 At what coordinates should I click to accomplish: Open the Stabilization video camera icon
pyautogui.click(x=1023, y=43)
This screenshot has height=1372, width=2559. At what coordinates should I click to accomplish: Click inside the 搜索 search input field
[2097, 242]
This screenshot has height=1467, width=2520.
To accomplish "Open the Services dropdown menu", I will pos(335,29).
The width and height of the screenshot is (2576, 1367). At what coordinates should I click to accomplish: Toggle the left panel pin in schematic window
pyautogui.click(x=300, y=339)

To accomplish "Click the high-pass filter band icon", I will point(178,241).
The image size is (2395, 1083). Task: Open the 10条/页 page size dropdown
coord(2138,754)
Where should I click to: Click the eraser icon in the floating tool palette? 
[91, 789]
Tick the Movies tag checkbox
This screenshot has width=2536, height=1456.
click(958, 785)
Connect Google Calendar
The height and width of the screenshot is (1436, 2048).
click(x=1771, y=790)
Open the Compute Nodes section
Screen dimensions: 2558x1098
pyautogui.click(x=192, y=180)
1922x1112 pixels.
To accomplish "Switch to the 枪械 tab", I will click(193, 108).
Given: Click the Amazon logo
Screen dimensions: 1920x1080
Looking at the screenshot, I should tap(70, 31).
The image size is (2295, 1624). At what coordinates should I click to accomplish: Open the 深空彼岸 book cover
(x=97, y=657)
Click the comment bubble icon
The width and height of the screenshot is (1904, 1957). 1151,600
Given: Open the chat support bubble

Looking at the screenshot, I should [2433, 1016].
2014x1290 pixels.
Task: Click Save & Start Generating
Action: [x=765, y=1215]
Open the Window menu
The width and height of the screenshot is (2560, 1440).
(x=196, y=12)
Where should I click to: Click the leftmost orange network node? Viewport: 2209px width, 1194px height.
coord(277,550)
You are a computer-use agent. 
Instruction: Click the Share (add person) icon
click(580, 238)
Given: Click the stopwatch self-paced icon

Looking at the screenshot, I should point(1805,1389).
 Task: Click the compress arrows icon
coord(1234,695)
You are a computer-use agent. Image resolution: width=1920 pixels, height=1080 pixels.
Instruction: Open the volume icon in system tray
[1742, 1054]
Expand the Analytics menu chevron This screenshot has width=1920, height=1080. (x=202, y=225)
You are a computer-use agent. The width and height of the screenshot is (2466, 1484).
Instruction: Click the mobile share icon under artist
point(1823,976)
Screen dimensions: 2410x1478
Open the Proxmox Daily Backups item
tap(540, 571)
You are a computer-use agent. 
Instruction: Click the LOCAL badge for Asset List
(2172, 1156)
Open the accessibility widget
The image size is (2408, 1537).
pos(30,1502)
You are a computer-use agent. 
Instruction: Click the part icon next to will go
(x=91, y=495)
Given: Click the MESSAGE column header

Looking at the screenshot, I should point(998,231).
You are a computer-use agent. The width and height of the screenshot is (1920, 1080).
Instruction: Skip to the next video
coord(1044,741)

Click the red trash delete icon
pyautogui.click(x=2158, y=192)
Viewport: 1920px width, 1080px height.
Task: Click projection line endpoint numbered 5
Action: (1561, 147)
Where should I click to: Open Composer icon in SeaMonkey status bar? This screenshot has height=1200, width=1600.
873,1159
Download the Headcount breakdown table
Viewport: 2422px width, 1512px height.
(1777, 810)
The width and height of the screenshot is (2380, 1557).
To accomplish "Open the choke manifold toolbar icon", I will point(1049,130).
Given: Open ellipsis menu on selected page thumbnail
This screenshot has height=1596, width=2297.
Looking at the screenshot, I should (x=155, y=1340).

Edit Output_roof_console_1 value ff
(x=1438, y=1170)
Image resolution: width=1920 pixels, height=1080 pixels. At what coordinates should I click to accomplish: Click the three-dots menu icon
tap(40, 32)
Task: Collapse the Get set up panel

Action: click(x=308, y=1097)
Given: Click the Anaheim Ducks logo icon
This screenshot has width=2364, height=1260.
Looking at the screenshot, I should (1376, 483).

## TASK GOAL
Write each entry out again. Do not change a word.

## RESULT OF THIS TASK
 At what coordinates should I click to accomplish: Open the Stabilization video camera icon
pyautogui.click(x=1023, y=43)
This screenshot has height=1372, width=2559. At what coordinates should I click to accomplish: Click inside the 搜索 search input field
[2097, 242]
This screenshot has height=1467, width=2520.
To accomplish "Open the Services dropdown menu", I will pos(335,29).
The width and height of the screenshot is (2576, 1367). At what coordinates should I click to accomplish: Toggle the left panel pin in schematic window
pyautogui.click(x=300, y=339)

To accomplish "Click the high-pass filter band icon", I will point(178,241).
The image size is (2395, 1083). Task: Open the 10条/页 page size dropdown
coord(2138,754)
Where should I click to: Click the eraser icon in the floating tool palette? 
[91, 789]
Tick the Movies tag checkbox
This screenshot has width=2536, height=1456.
click(958, 785)
Connect Google Calendar
The height and width of the screenshot is (1436, 2048).
click(x=1771, y=790)
Open the Compute Nodes section
Screen dimensions: 2558x1098
pyautogui.click(x=192, y=180)
1922x1112 pixels.
To accomplish "Switch to the 枪械 tab", I will click(193, 108).
Given: Click the Amazon logo
Screen dimensions: 1920x1080
Looking at the screenshot, I should tap(70, 31).
The image size is (2295, 1624). At what coordinates should I click to accomplish: Open the 深空彼岸 book cover
(x=97, y=657)
Click the comment bubble icon
The width and height of the screenshot is (1904, 1957). 1151,600
Given: Open the chat support bubble

Looking at the screenshot, I should [2433, 1016].
2014x1290 pixels.
Task: Click Save & Start Generating
Action: [x=765, y=1215]
Open the Window menu
The width and height of the screenshot is (2560, 1440).
(x=196, y=12)
Where should I click to: Click the leftmost orange network node? Viewport: 2209px width, 1194px height.
coord(277,550)
You are a computer-use agent. 
Instruction: Click the Share (add person) icon
click(580, 238)
Given: Click the stopwatch self-paced icon

Looking at the screenshot, I should point(1805,1389).
 Task: Click the compress arrows icon
coord(1234,695)
You are a computer-use agent. Image resolution: width=1920 pixels, height=1080 pixels.
Instruction: Open the volume icon in system tray
[1742, 1054]
Expand the Analytics menu chevron This screenshot has width=1920, height=1080. (x=202, y=225)
You are a computer-use agent. The width and height of the screenshot is (2466, 1484).
Instruction: Click the mobile share icon under artist
point(1823,976)
Screen dimensions: 2410x1478
Open the Proxmox Daily Backups item
tap(540, 571)
You are a computer-use agent. 
Instruction: Click the LOCAL badge for Asset List
(2172, 1156)
Open the accessibility widget
The image size is (2408, 1537).
pos(30,1502)
You are a computer-use agent. 
Instruction: Click the part icon next to will go
(x=91, y=495)
Given: Click the MESSAGE column header

Looking at the screenshot, I should point(998,231).
You are a computer-use agent. The width and height of the screenshot is (1920, 1080).
Instruction: Skip to the next video
coord(1044,741)

Click the red trash delete icon
pyautogui.click(x=2158, y=192)
Viewport: 1920px width, 1080px height.
Task: Click projection line endpoint numbered 5
Action: (1561, 147)
Where should I click to: Open Composer icon in SeaMonkey status bar? This screenshot has height=1200, width=1600.
873,1159
Download the Headcount breakdown table
Viewport: 2422px width, 1512px height.
(1777, 810)
The width and height of the screenshot is (2380, 1557).
To accomplish "Open the choke manifold toolbar icon", I will point(1049,130).
Given: Open ellipsis menu on selected page thumbnail
This screenshot has height=1596, width=2297.
Looking at the screenshot, I should (x=155, y=1340).

Edit Output_roof_console_1 value ff
(x=1438, y=1170)
Image resolution: width=1920 pixels, height=1080 pixels. At what coordinates should I click to accomplish: Click the three-dots menu icon
tap(40, 32)
Task: Collapse the Get set up panel

Action: click(x=308, y=1097)
Given: Click the Anaheim Ducks logo icon
This screenshot has width=2364, height=1260.
Looking at the screenshot, I should (1376, 483).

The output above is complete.